In 1993, "stateful" firewalls appeared on the market. The first popular stateful firewall, Checkpoint’s Firewall-1, implemented a simple connection-origin table that tracked whether a connection had originated behind the firewall and permitted response packets for that connection. A layer-7 hook to parse FTP PORT commands and update the state table allowed FTP to work transparently through the firewall. Subsequent versions of the stateful firewall added TCP sequence number interpretation, and DNS query/response matching to ensure that return packets were only allowed in response to queries that had originated from the inside. It is important to note that stateful firewalls added these features to overcome vulnerabilities in their design – attacks such as TCP RST flood attacks and DNS cache poisoning. Proxy firewalls never had these kinds of vulnerabilities. Stateful firewalls have continued to evolve; often in response to new types of hacking techniques as they have been discovered. Proxy firewalls have evolved, as well, but mostly in response to ever-higher requirements for performance and transparency.

Near-Term History of Intrusion Detection, Intrusion Prevention, and Firewalls

Intrusion detection technologies (IDS) have enjoyed a spectacular rise and fall. Since Dorothy Denning first proposed the concept in 1986, there were relatively few products until 1997, when a number of vendors began offering commercial network monitoring IDS. The IDS market grew rapidly through 2002, when Gartner researchers announced "IDS is the ‘pet rock’ of computer security" and recommended their customers focus instead on the up-and-coming new technology termed "Intrusion Prevention" (IPS). According to Gartner analyst Richard Stiennon, IDS was a failure for two reasons. First off, IDS generated too many "false positives" – alerts in which the IDS mistook legitimate traffic for an attack. Secondly, IDS didn’t actually do anything but generate an alert when the attack was seen. Stiennon rightly pointed out that, if you can correctly detect an attack, it would be nice to prevent it. By the end of 2003, virtually every IDS vendor was re-branding their product as an IPS, by adding in-line blocking modes to their sensors. Initially, virtually no customers used the in-line blocking modes of their IPS, because they were afraid of traffic interruptions.

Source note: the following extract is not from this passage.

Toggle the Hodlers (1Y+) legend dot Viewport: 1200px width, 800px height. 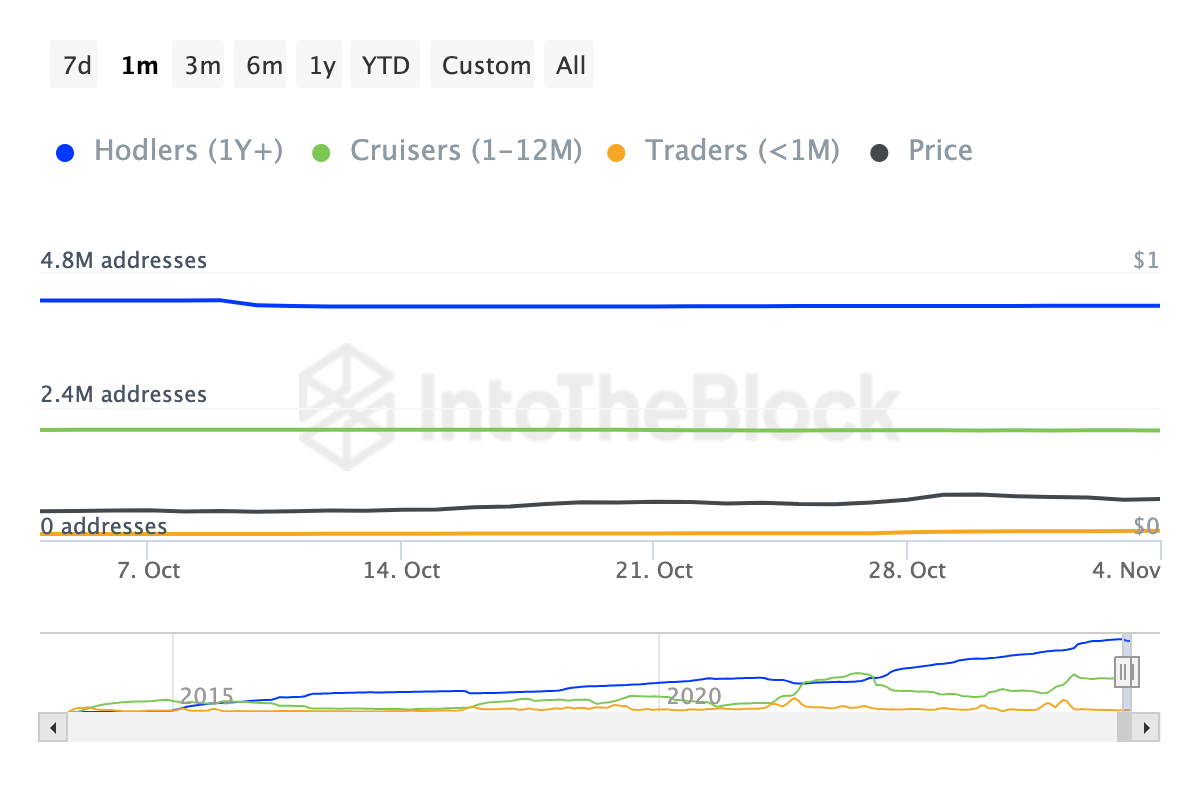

Some of the first IPS on the market were not effective security devices: they used simple signature-matching techniques and "knew" how to recognize and block only a few dozen worms and popular attacks. They did not sell particularly well until the massive worm outbreaks of 2004: corporations were desperate to contain worms in their networks, and worms are sufficiently easy to recognize that the IPS did a decent job blocking worm traffic on the network. IPS began to sell. The feature-similarity between IPS, IDS, and firewalls as well as single-purpose spam and anti-virus gateways, has triggered a move to consolidate these technologies into a single platform. A number of vendors have embarked on a course of technology acquisition, with the intent of embedding IPS/IDS/Firewall/AV/VPN termination capabilities into switching platforms. These combined systems offer an attractive feature-set, high performance, and a good price point when compared to having to integrate a series of separate products. The strengths and weaknesses of such systems will depend on the quality of the underlying detection and firewall engines and its IDS knowledge-base.

Enter "Deep Inspection"

According to David Flynn, NetScreen’s Vice President of Marketing, a survey of 1000 network managers indicated their biggest security concern was "depth of protection" against worms, trojans, email viruses, and exploits against software vulnerabilities. Flynn is quoted as noting that these types of attacks "can traverse a traditional stateful firewall even if the firewall is deployed and working as it should be." Both NetScreen and CheckPoint have bolstered their stateful firewalls by adding application-oriented checking logic into their processing modules – essentially merging IDS signatures into the firewall traffic-processing engines of their products. What is "Deep Inspection"(DI) anyhow? According to NetScreen, DI firewalls "use an Attack Object Database to store protocol anomalies and attack patterns (sometimes referred to as signatures), grouping them by protocol and security level (severity)" Packet processing is typically described as "performing application level checks as well as stateful inspection." In other words, a "Deep Inspection" is just a catchy marketing term for a stateful packet inspection firewall with some IDS signatures and some application protocol anomaly detection rules. It is important to understand that a "Deep Inspection" firewall is going to provide all of the protections of a stateful firewall, as well as whatever signatures are loaded into it.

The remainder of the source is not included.